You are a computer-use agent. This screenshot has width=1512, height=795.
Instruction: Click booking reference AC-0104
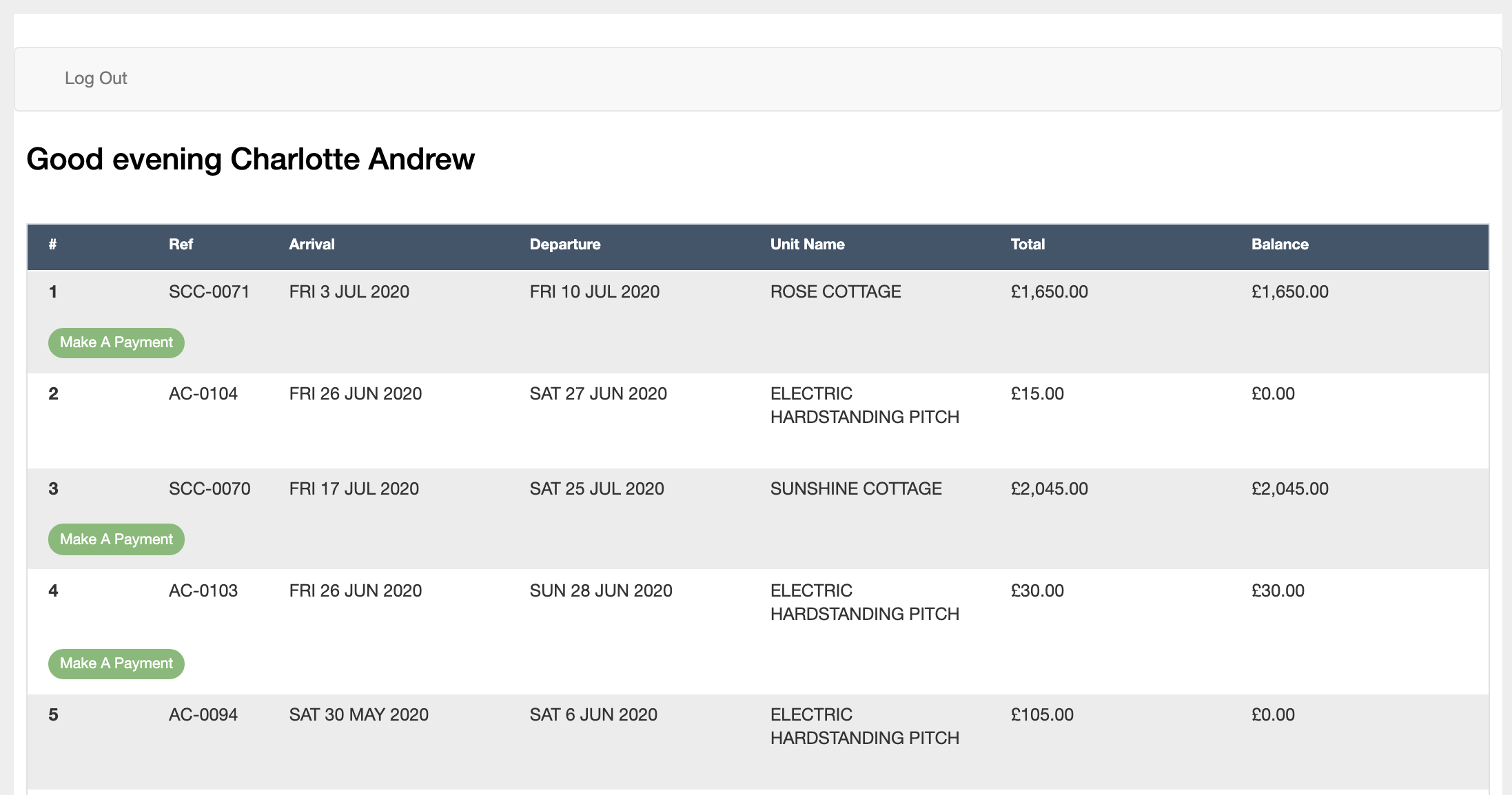[203, 394]
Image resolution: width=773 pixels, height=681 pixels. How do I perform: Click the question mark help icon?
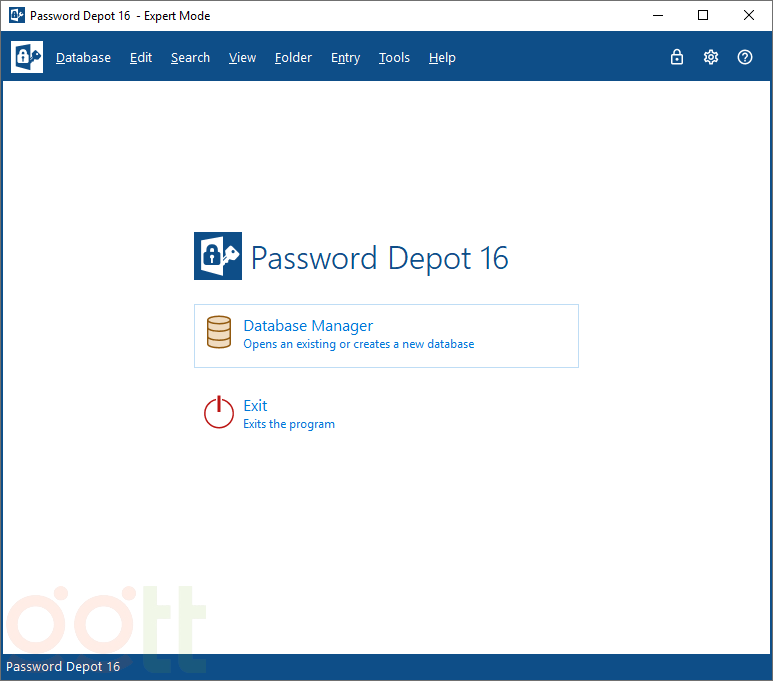point(745,57)
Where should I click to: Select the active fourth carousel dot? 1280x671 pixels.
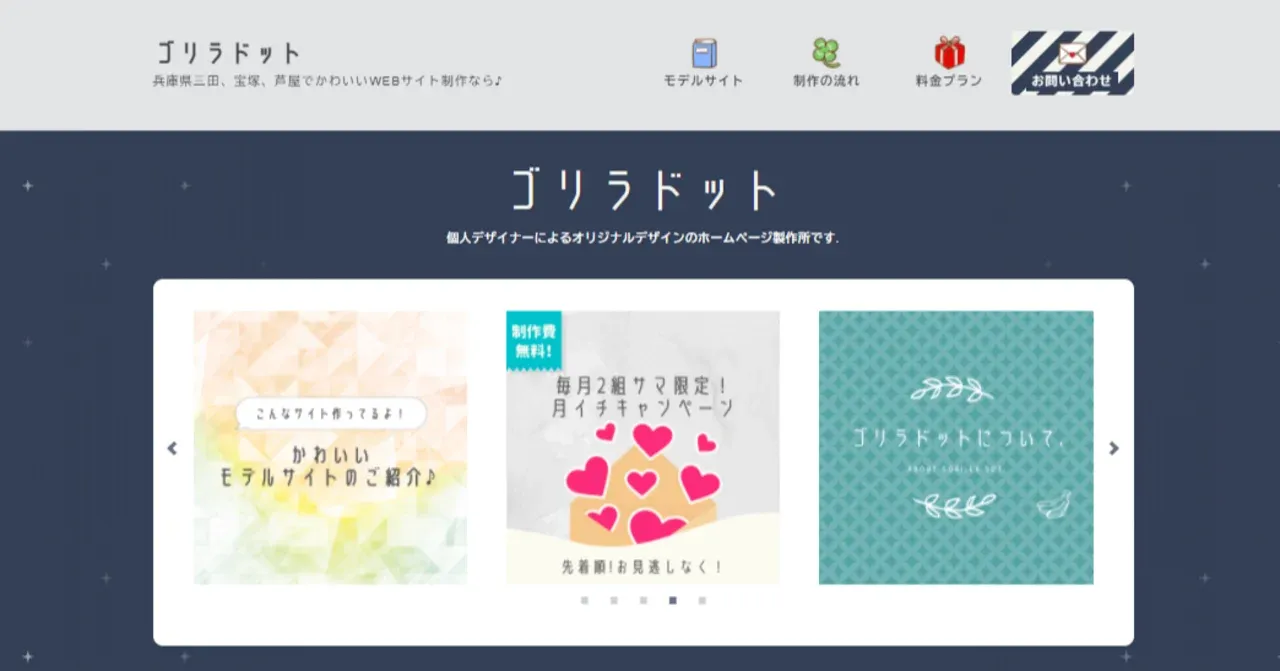(x=673, y=601)
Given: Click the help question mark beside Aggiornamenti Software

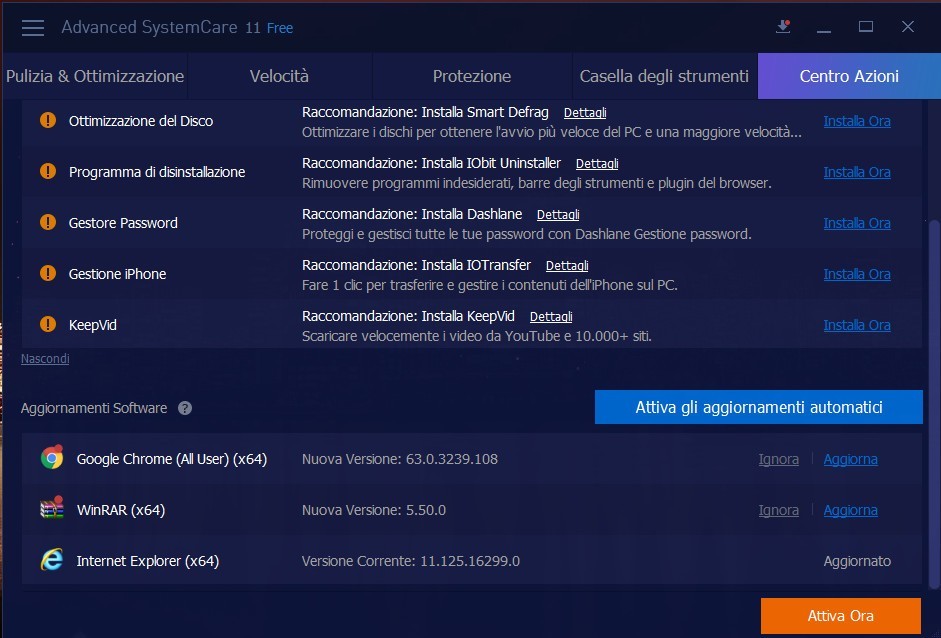Looking at the screenshot, I should (x=185, y=408).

- **WRITTEN REQUEST**
Convert the lines of the records into a JSON list of strings, one string per line with blank lines omitted, starting at the line containing "Where should I" and ending with the last line of the records. Leave the pictures out of the answer.

- **THE SOLUTION**
[
  "Where should I click to: Select the active fourth carousel dot? 1280x671 pixels.",
  "(x=673, y=601)",
  "Given: Click the help question mark beside Aggiornamenti Software",
  "Looking at the screenshot, I should (x=185, y=408)."
]